And like this time, the issue solves itself relatively quickly and people forget about it.
The cheaper long term solution is to not bother with it, because there's virtually no standing consequence.
Considering that Square Enix is still learning in comparison to other companies that have run MMOs for longer I can definitely see them learning from this. In the future, they'll likely add even more countermeasures for such an issue.
They did have measures in place for everything else. This just wasnt an issue like it was in previous releases. I am atleast hoping it'll be a good learning experience for them. ¯\_(ツ)_/¯
SO much this!
Lining up solves nothing.
Instance slots are shared between an entire data center.
So first, in order for a line to work EVERY world on the data center would have to line up nicely with no communication between them.
Second, since you're involving multiple worlds, it wouldn't be as simple as "see a person walk away, next person clicks". Someone on Zalera may finish the instance, and the next person who happens to click might be on Balmung. There's no way to organize that.
We HAD lines. For hours. The line on Balmung, I watched for four hours. One person got through.
One person.
Four hours.
Lines solve nothing.
FFXI doesnt use the same kinds of instancing systems that XIV does all so its kinda apples to oranges there.. AND NO, in the last few launch windows we had, instanced battle queues were not the issue but rather logging in and not get 90k'd within seconds. Those were the major issues. They actually did put measures in place this time to make sure folks could access the new zones in relative comfort. Those measures made it easier for folks to get into an area, but because of that, its quickly bogged down the instanced battle queue due to the very fact that so many more users are able to be in the zone than we previously had with prior launches.
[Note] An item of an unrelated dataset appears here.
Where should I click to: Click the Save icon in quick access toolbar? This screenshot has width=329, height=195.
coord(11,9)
So yeah, they did learn from the past, but their attempt to alleviate an issue from the past has created an entirely new set of problems.
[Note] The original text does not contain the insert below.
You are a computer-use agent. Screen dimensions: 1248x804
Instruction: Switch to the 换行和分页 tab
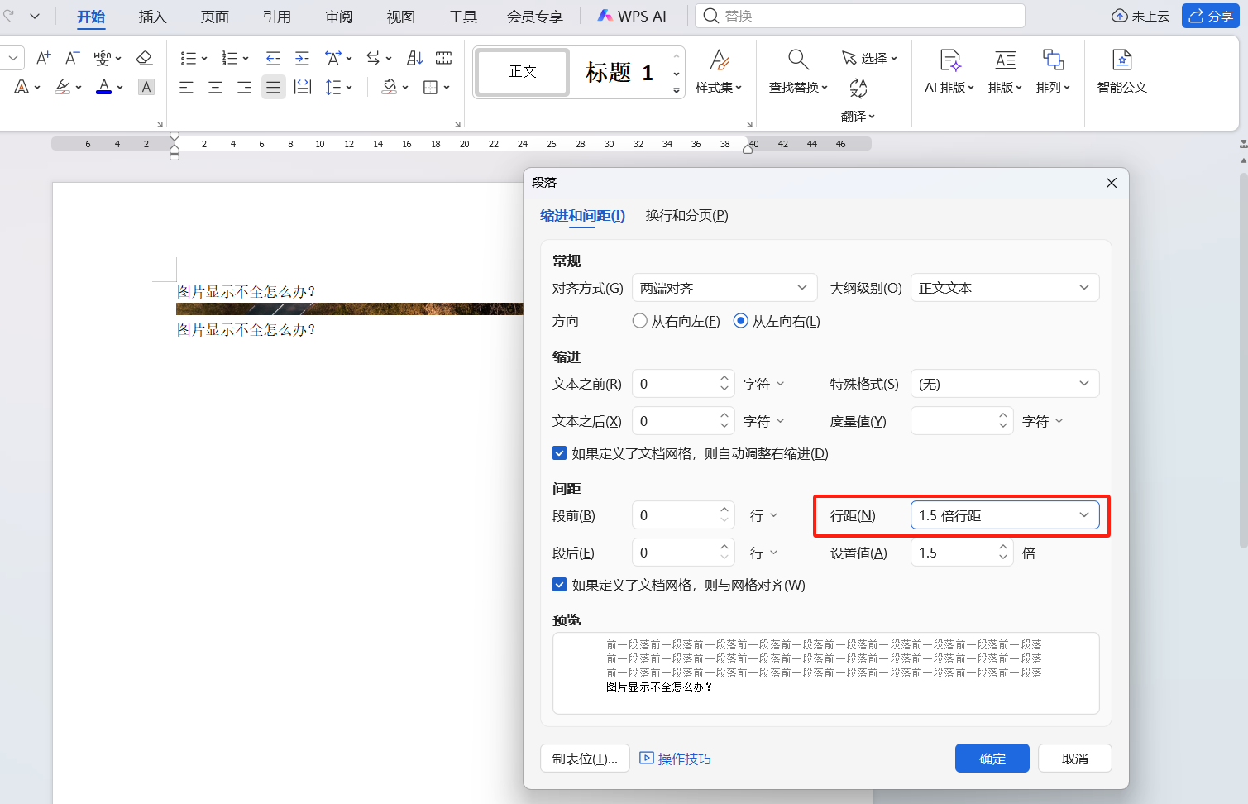(x=686, y=215)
Square has run an MMO longer then Blizzard Final Fantasy 11 came out in 2002 while WOW came out in 2004
Proper planning could have avoided the issue. Not funneling everyone into the same bottleneck 20 minutes into the expansion is MMO expansion 101. This is why most other MMOs are gating less and less and offering more and more jump points into the new content to spread everyone out as much as possible. Setting up the story so you could access multiple different paths and avoiding any instanced content until a little deeper into the leveling process would spread everything out and mitigate the lack of hardware to support a giant focused influx like this. Sure it doesn't make sense to obtain enough hardware to run clean through a huge spike, but that is a shortcoming you ought to be aware of and design around.